------ TEXT BLOCK ------
Comment by isaacimagine

Comment by isaacimagine 6 months ago

3 replies

TFP: https://arxiv.org/abs/2506.04168

The DT citation [10] is used on a single line, in a paragraph listing prior work, as an "and more". Another paper that uses DTs [53] is also cited in a similar way. The authors do not test or discuss DTs.

> hardness of the credit assignment ... data sparsity.

That is true, but not the point I'm making. "Bypassing credit assignment", in the context of long-horizon task modeling, is a statement about using attention to allocate long-horizon reward without horizon-reducing discount, not architecture choice.

To expand: if I have an environment with a key that unlocks a door thousands of steps later, Q-Learning may not propagate the reward signal from opening the door to the moment of picking up the key, because of the discount of future reward terms over a long horizon. A decision transformer, however, can attend to the moment of picking up the key while opening the door, which bypasses the problem of establishing this long-horizon causal connection.

(Of course, attention cannot assign reward if the moment the key was picked up is beyond the extent of the context window.)

highd 6 months ago

You can do Q-Learning with a transformer. You simply define the state space as the observation sequence. This is in fact natural to do in partially observed settings. So your distinction does not make sense.

  • isaacimagine 6 months ago

    DT's reward-to-go vs. QL's Bellman incl. discount, not choice of architecture for policy. You could also do DTs with RNNs (though own problems w/ memory).

    Apologies if we're talking past one another.

[removed] 6 months ago
[deleted]
------ INFORMATION SUPPLIED ------
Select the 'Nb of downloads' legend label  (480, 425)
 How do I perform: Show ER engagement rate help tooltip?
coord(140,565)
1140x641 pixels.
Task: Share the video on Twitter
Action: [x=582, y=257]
------
PROBLEM DESCRIPTION: According to the forum thread on decision transformers, why might Q-Learning fail to connect opening the door with picking up the key, and how does a decision transformer avoid this? Answer in one to three sentences.

ANSWER FOR THIS EXERCISE: Q-Learning may not carry the reward signal from opening the door back to picking up the key because future reward terms are discounted over a horizon of thousands of steps. A decision transformer can attend to the moment the key was picked up while it opens the door, which bypasses the need to establish that long-horizon causal connection. This works only if that moment falls within the context window.